A conversa de Allan Kardec com São Vicente de Paulo sobre a caridade
Por Eliana Haddad
Muito repetida, mas nem sempre compreendida, a ideia de caridade permeia todas as obras do espiritismo. Sob a bandeira “fora da caridade não há salvação”, Allan Kardec fez, no século 19, uma crítica às interpretações literais bíblicas sobre o que era preciso para se alcançar a verdade e, consequentemente, a felicidade. Considerou que não seria a Igreja instituída a condição possível à salvação humana, mas sim o esforço constante na prática do amor, lei universal que a todos preside, a envolver a responsabilidade e o cuidado com as virtudes a serem revisadas em nós e por nós.
Na Revista Espírita de agosto de 1858, há um texto intitulado “A caridade”, que divulga uma instrutiva comunicação do espírito São Vicente de Paulo, ocorrida na sessão de 8 de junho do mesmo ano, na Sociedade de Estudos Espíritas de Paris.
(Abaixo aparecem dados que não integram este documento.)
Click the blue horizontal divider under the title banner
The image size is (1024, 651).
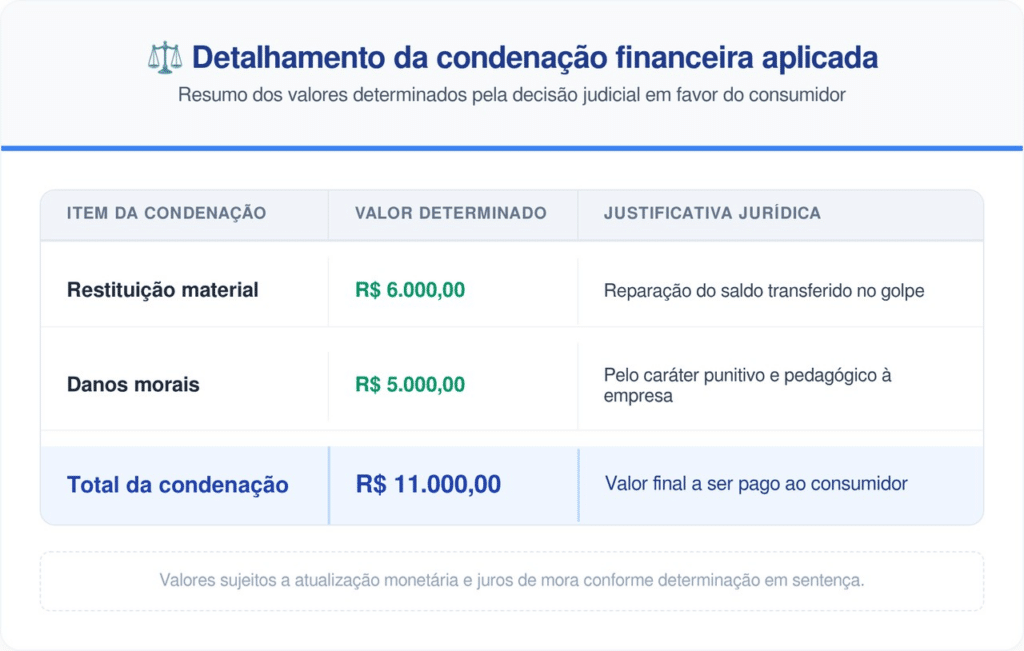(511, 148)
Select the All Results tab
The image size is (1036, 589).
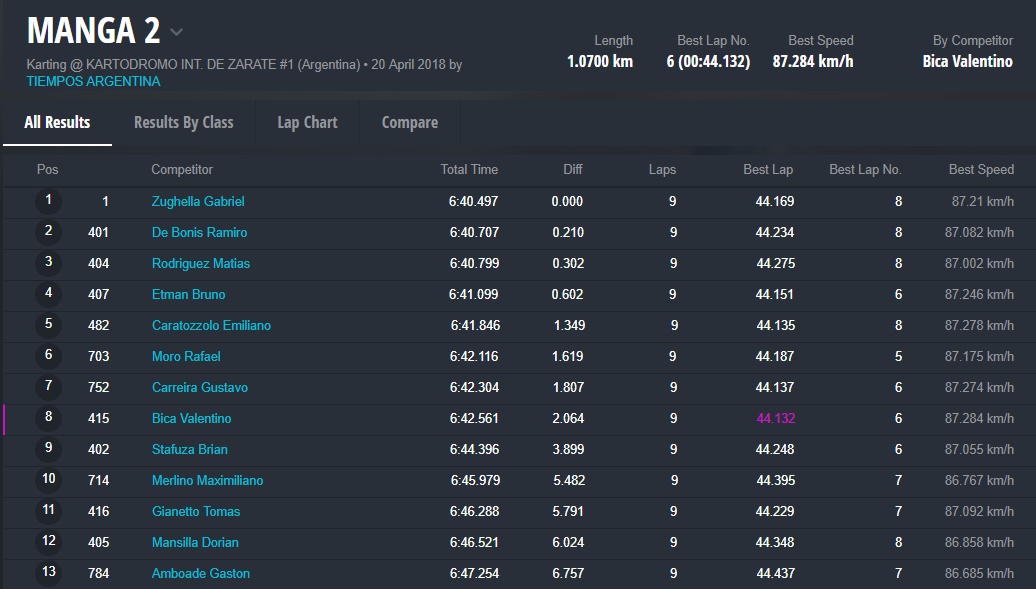[57, 122]
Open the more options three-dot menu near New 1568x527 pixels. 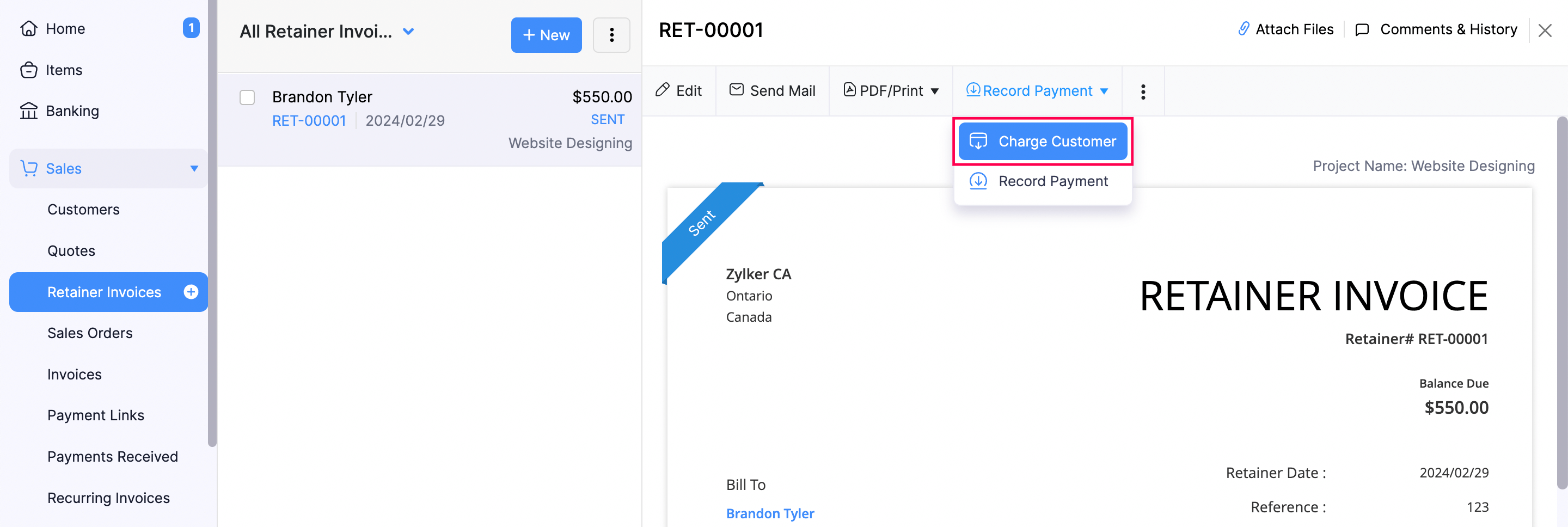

Transcrito parcialmente nos livros Imitação do evangelho segundo o espiritismo, no capítulo 13, item 165 e, depois, em O evangelho segundo o espiritismo, capítulo 13, item 12, o texto merece leitura atenta de alguns trechos importantes da mensagem, incluindo uma interessante seção de perguntas e respostas sobre o assunto, numa conversa direta entre Allan Kardec e São Vicente de Paulo (veja ao lado), contendo pontuais esclarecimentos sobre a validade da esmola, o possível risco de acomodação que ela desencadeia, o papel de cada envolvido na ação e o discernimento na hora da ajuda. Confira os principais trechos da mensagem de São Vicente de Paulo e o instigante diálogo que Kardec teve com São Vicente de Paulo e que acabaram não entrando na edição dos livros citados.
A chave da caridade
“Sede bons e caridosos: essa a chave dos céus, chave que tendes em vossas mãos. Toda a eterna felicidade se contém neste preceito: ‘amai-vos uns aos outros’. Não pode a alma elevar-se às altas regiões espirituais, senão pelo devotamento ao próximo. Somente nos arroubos da caridade encontra ela ventura e consolação.”
O pulsar do coração
“Sede bons, amparai os vossos irmãos, deixai de lado a horrenda chaga do egoísmo. Cumprido esse dever, abrir-se-vos-á o caminho da felicidade eterna. Ao demais, qual dentre vós ainda não sentiu o coração pulsar de júbilo, de íntima alegria, à narrativa de um ato de bela dedicação, de uma obra verdadeiramente caridosa? Se unicamente buscásseis a volúpia que uma ação boa proporciona, conservar-vos-íeis sempre na senda do progresso espiritual. Não vos faltam os exemplos; rara é apenas a boa-vontade”.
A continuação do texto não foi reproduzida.